◆ **Source excerpt**

§

4 – John’s Gospel of New Creation – Shekinah

Home Learning Hub Creation & New Creation 4 – John’s Gospel of New Creation – Shekinah
The four Gospels speak of the coming of Christ from various perspectives. In Luke, there is a strong kingdom emphasis. Luke shows that Christ had come to set up a new type of kingdom on the earth through the gospel and church, and that this kingdom would renew the world and our communities as it renews us from within. The topic in John is the same. However, John expresses this same good news in creational language. Rather than speaking of a new kingdom, John speaks of a new creation. But the point John and Luke are making is still the same: the renewing of the world.

In his gospel message, John’s Gospel starts with the first creation. “In the beginning was the word.” John shows that, through the word, all things were made. Then he says this word is the light that lights every person who comes into the world. Thus the Logos (living Christ, who is the wisdom of God, the way, the truth and the life) in creation is also in the conscience and cultures of all humanity, and the darkness has not extinguished it. John continues that this word put on flesh to dwell among us, and we beheld his glory (shekinah, meaning spirit). John speaks of the three Old Testament themes which, in the Hebrew mind, mean the presence of the one true God: light, word and spirit. John says that all these are present in Christ.

§

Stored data
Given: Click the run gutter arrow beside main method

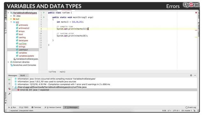Looking at the screenshot, I should tap(44, 17).

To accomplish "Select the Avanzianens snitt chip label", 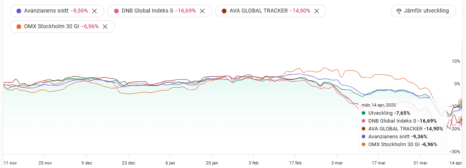I will [47, 11].
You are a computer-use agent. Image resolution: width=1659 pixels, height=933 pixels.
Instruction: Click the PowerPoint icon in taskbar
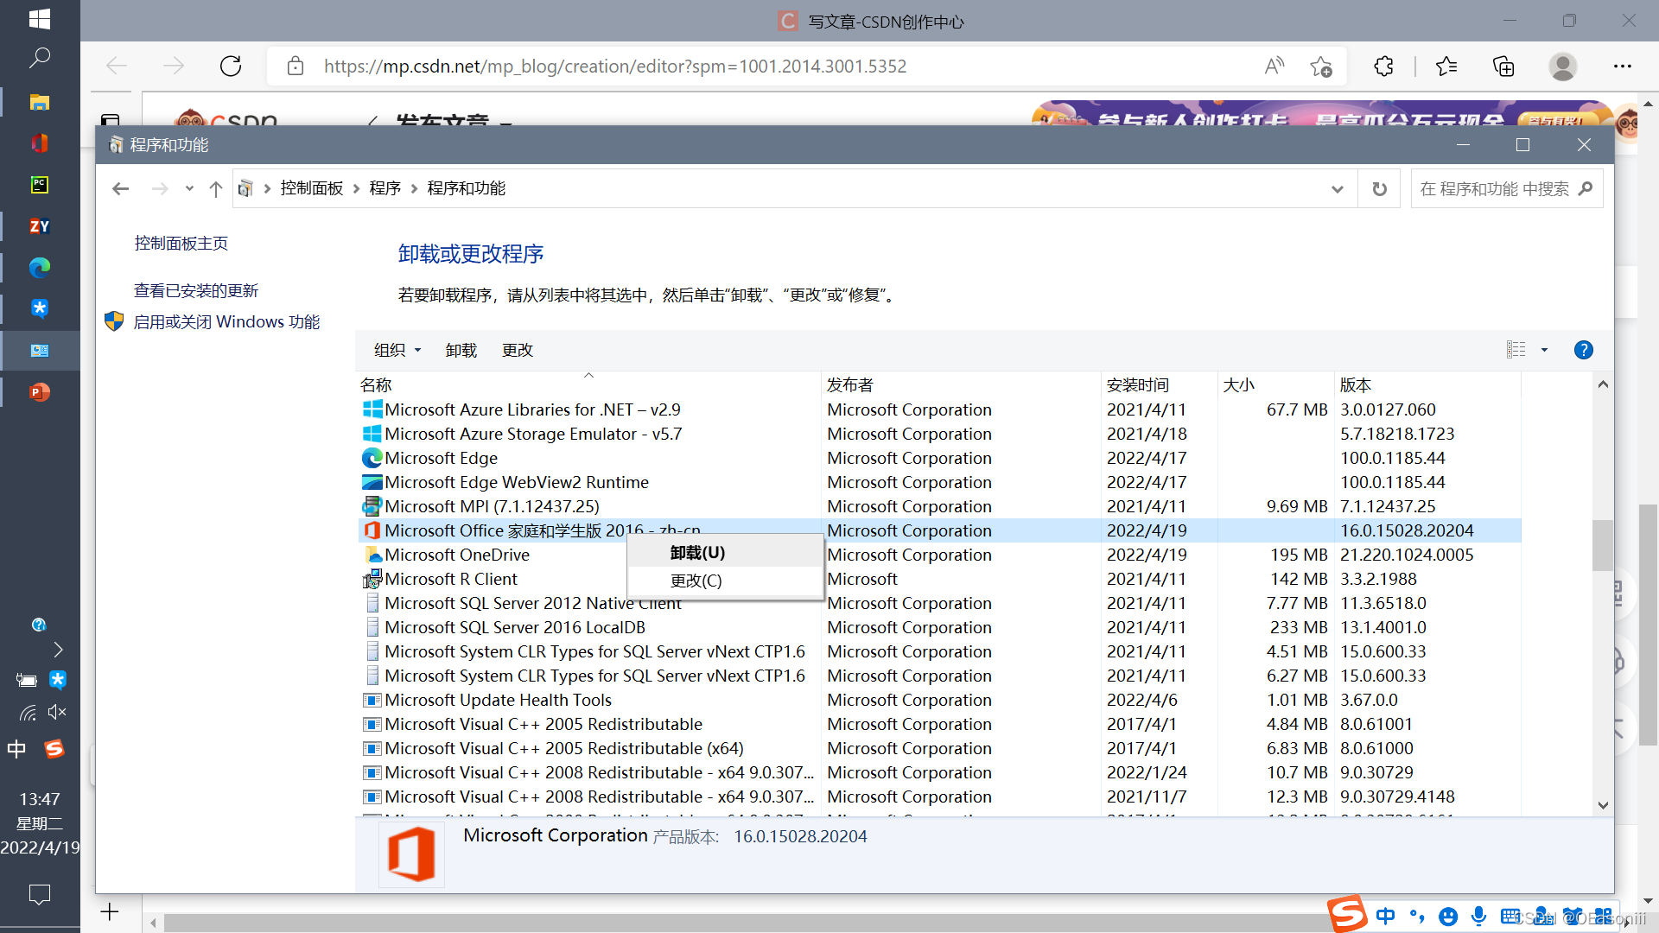(40, 392)
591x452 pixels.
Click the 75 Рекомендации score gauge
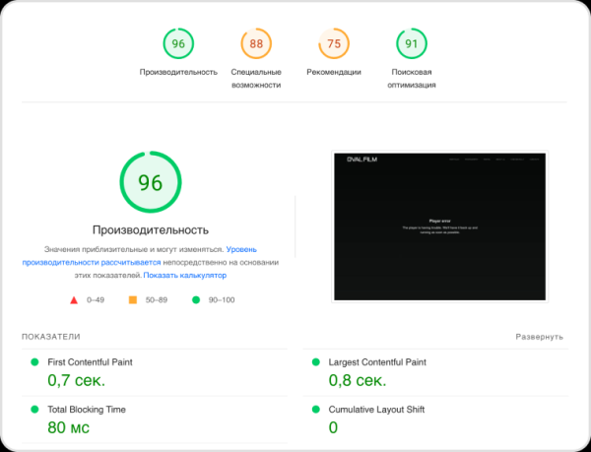(x=333, y=44)
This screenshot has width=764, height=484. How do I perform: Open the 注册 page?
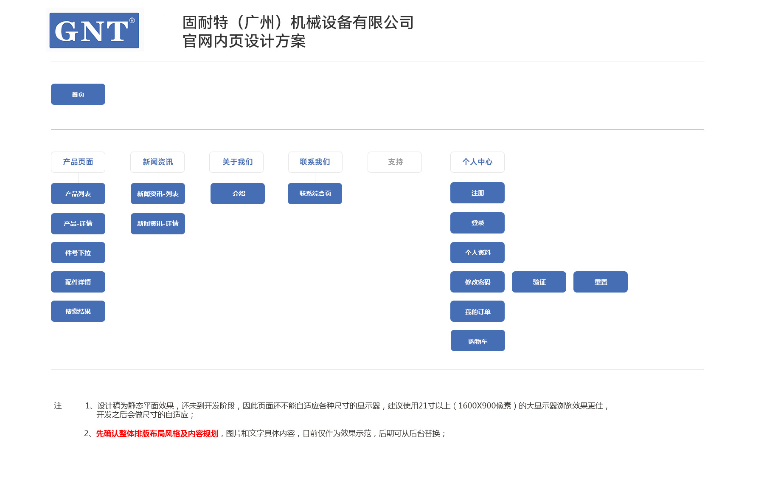point(478,193)
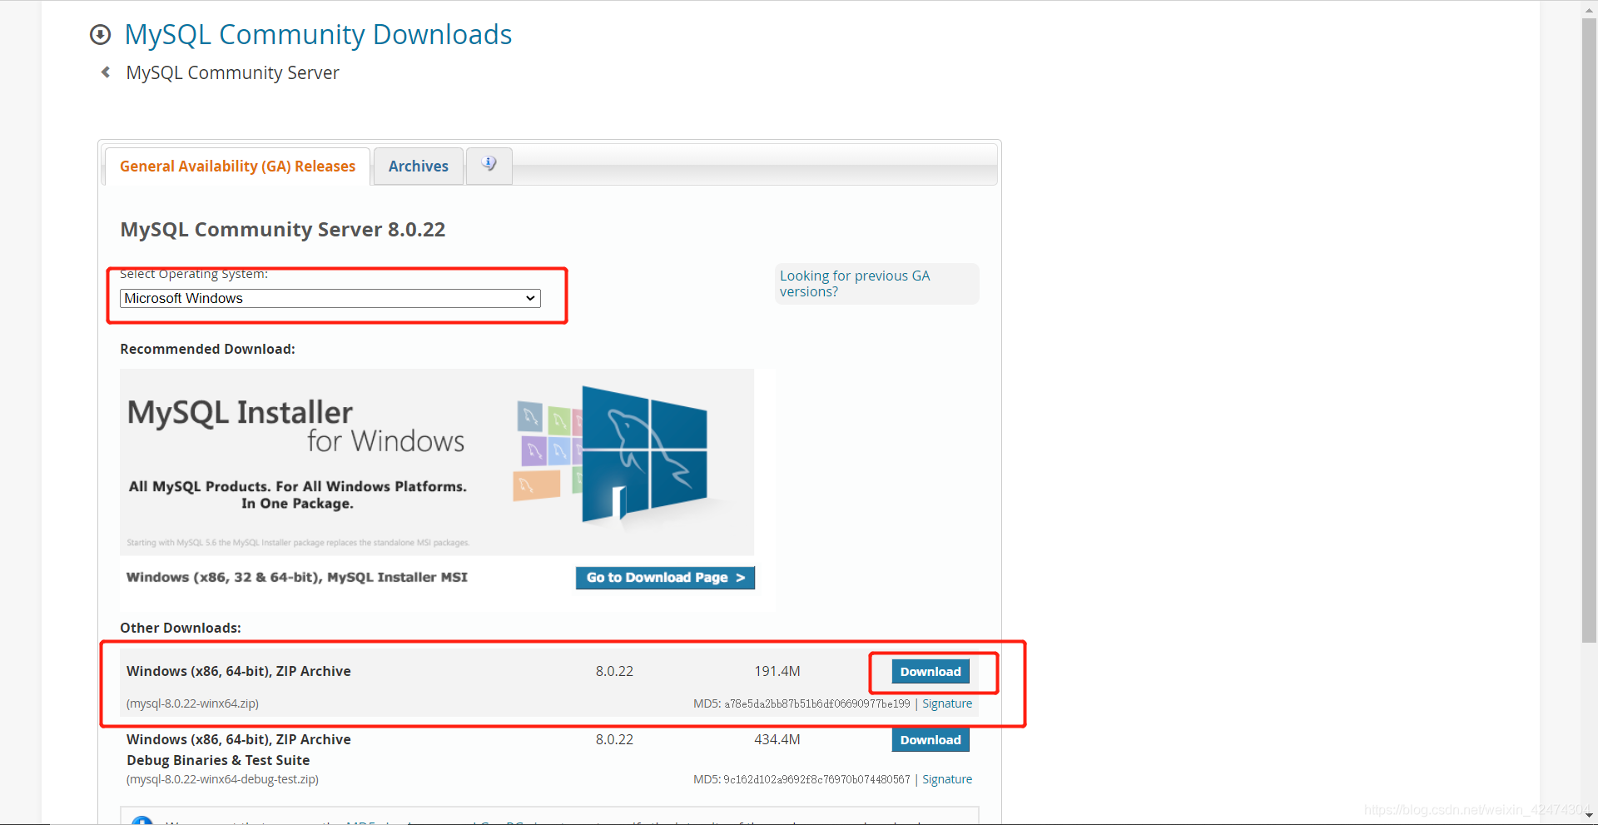Screen dimensions: 1598x825
Task: Click the blue info icon in the bottom notice
Action: 142,820
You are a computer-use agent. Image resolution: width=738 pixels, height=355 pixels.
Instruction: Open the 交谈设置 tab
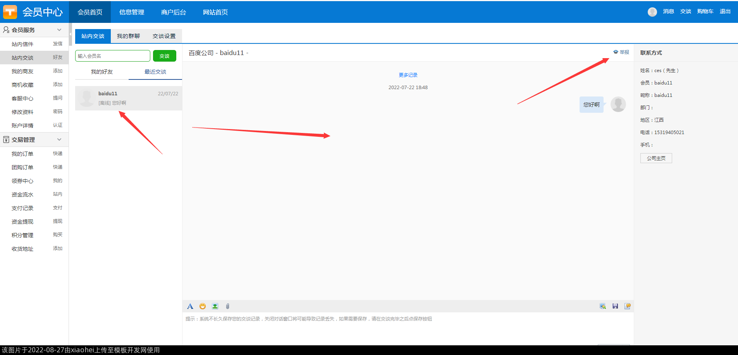[164, 36]
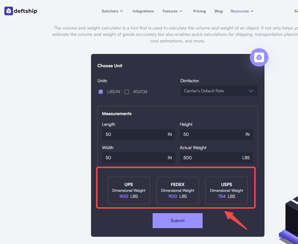Click the chevron beside Resources
This screenshot has height=244, width=298.
tap(252, 11)
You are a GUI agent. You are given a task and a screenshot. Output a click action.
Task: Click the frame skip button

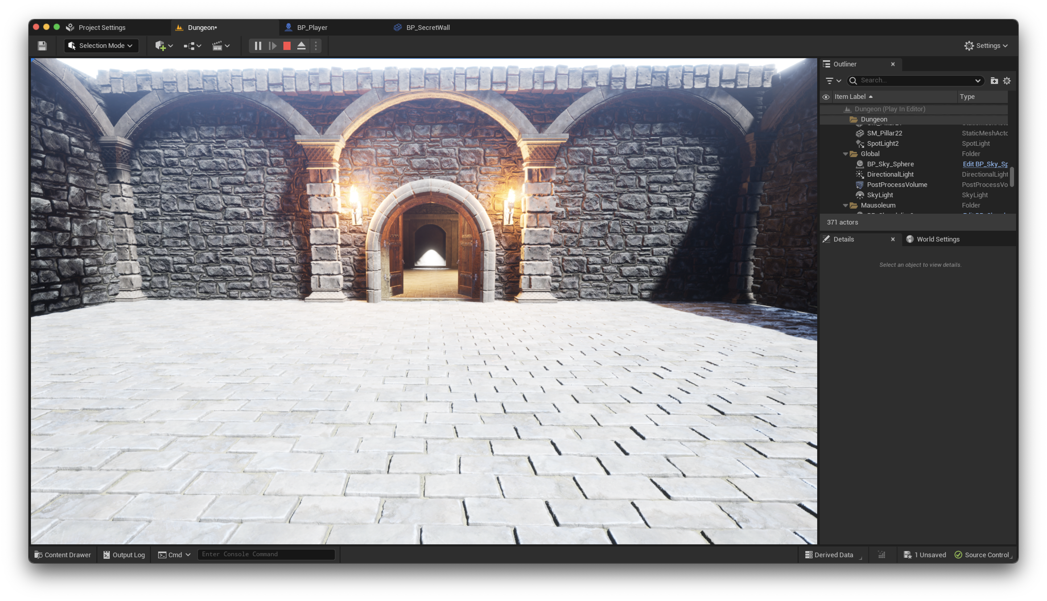click(x=272, y=46)
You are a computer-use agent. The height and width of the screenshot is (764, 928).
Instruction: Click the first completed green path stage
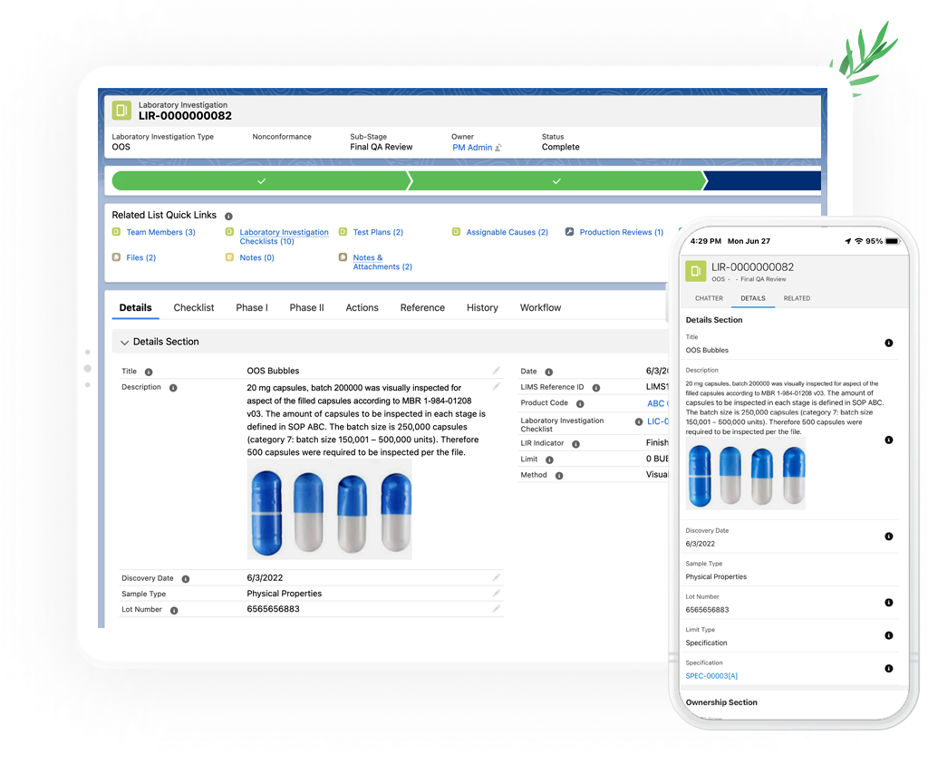coord(261,181)
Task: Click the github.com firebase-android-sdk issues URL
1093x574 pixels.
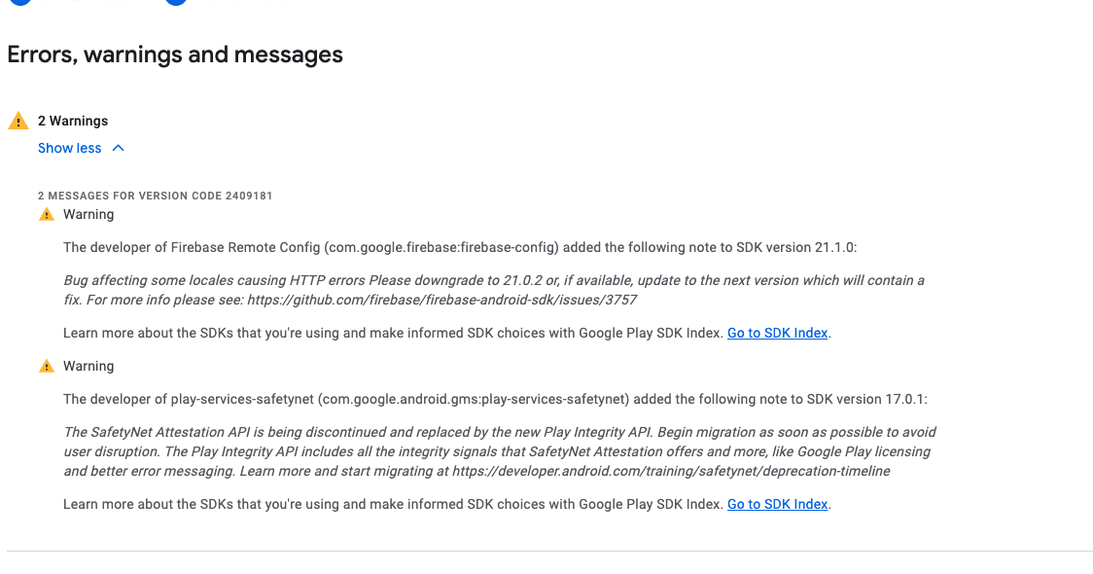Action: 441,300
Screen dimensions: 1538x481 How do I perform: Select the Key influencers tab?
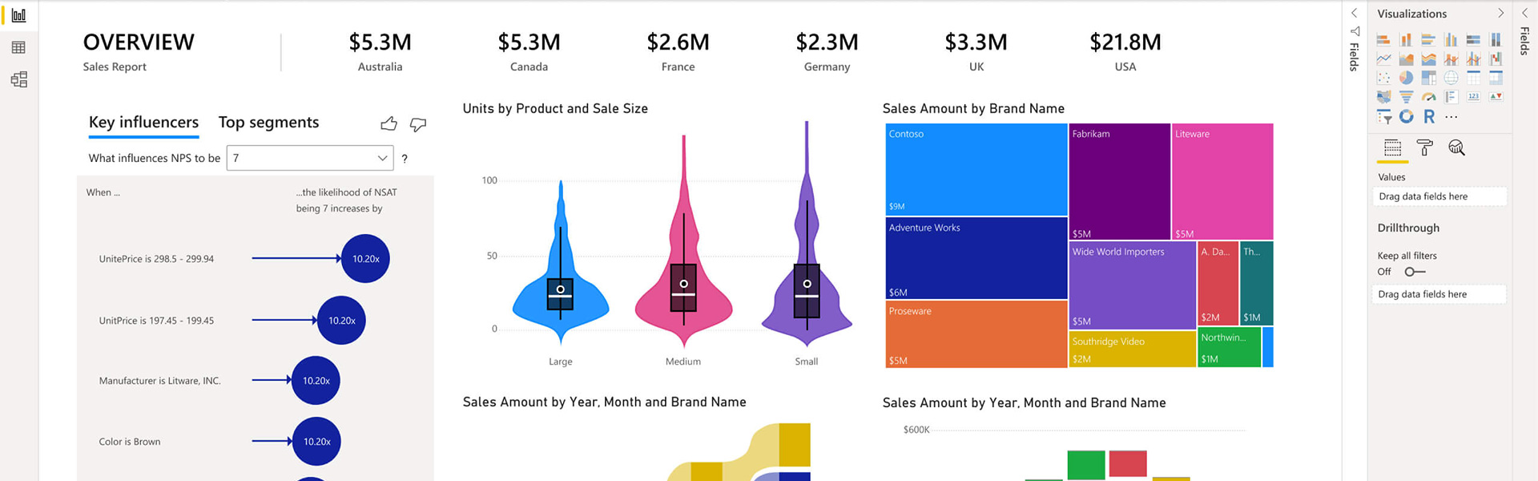(143, 122)
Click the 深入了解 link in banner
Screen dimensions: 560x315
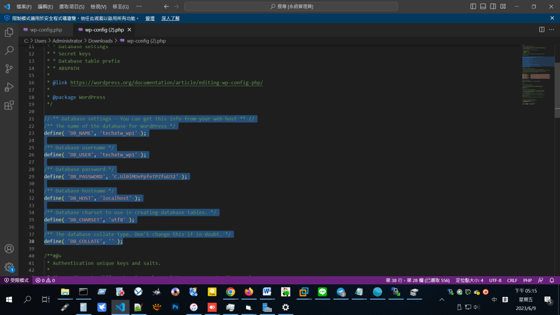(x=170, y=18)
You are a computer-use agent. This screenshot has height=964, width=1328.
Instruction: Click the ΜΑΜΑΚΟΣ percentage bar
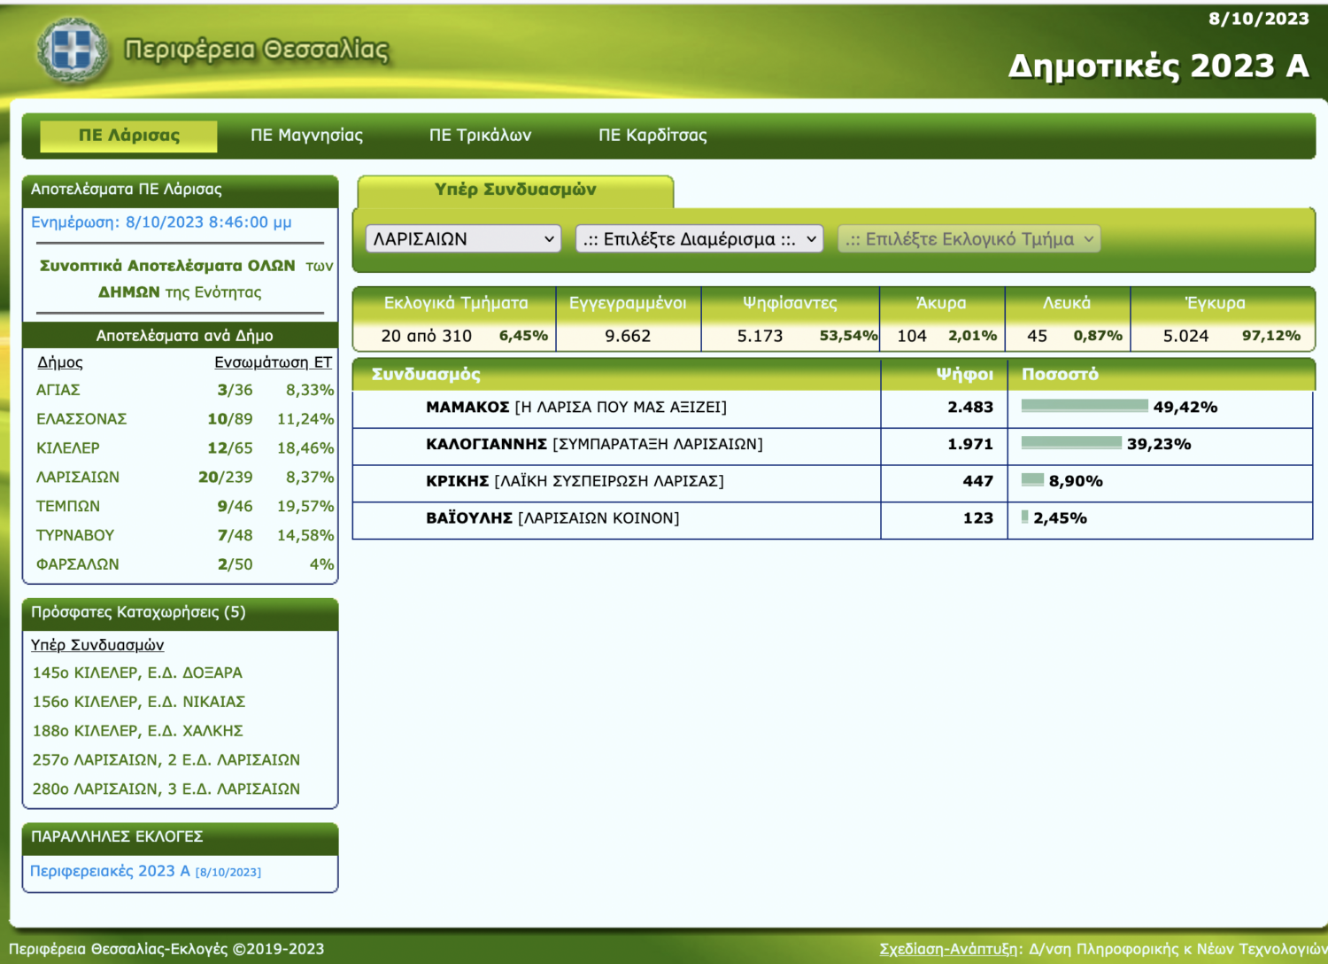coord(1084,406)
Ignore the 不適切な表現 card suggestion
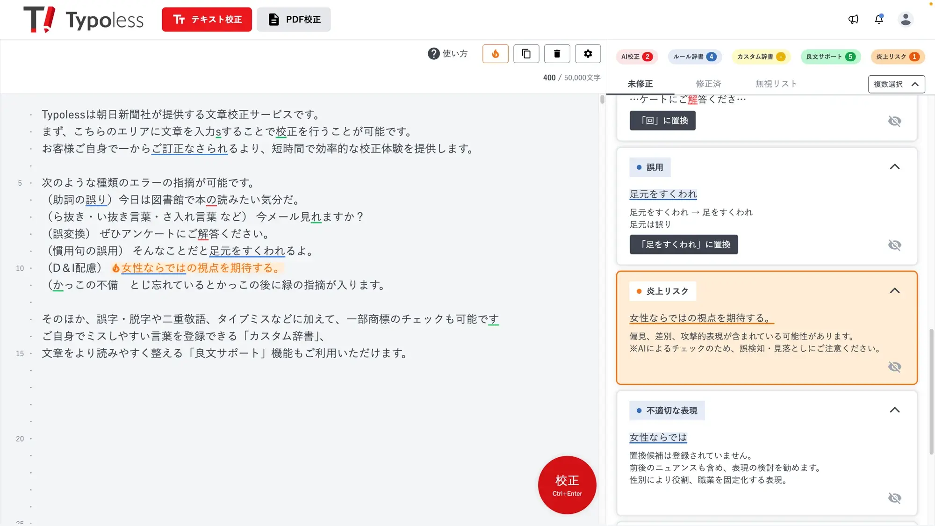935x526 pixels. coord(894,498)
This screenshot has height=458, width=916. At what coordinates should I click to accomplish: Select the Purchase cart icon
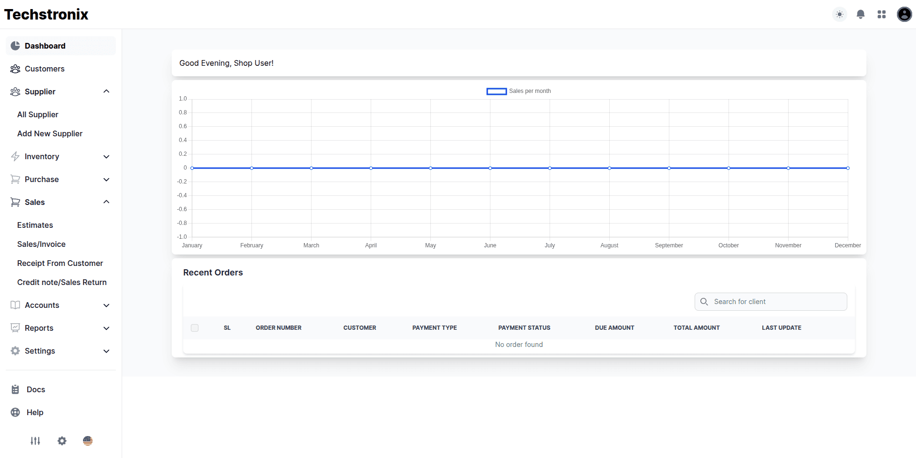pos(15,179)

§

◆ **Challenge**
Quote the full passage on John's Gospel and new creation, word for word.

◆ **Answer to this problem**
4 – John’s Gospel of New Creation – Shekinah

Home Learning Hub Creation & New Creation 4 – John’s Gospel of New Creation – Shekinah
The four Gospels speak of the coming of Christ from various perspectives. In Luke, there is a strong kingdom emphasis. Luke shows that Christ had come to set up a new type of kingdom on the earth through the gospel and church, and that this kingdom would renew the world and our communities as it renews us from within. The topic in John is the same. However, John expresses this same good news in creational language. Rather than speaking of a new kingdom, John speaks of a new creation. But the point John and Luke are making is still the same: the renewing of the world.

In his gospel message, John’s Gospel starts with the first creation. “In the beginning was the word.” John shows that, through the word, all things were made. Then he says this word is the light that lights every person who comes into the world. Thus the Logos (living Christ, who is the wisdom of God, the way, the truth and the life) in creation is also in the conscience and cultures of all humanity, and the darkness has not extinguished it. John continues that this word put on flesh to dwell among us, and we beheld his glory (shekinah, meaning spirit). John speaks of the three Old Testament themes which, in the Hebrew mind, mean the presence of the one true God: light, word and spirit. John says that all these are present in Christ.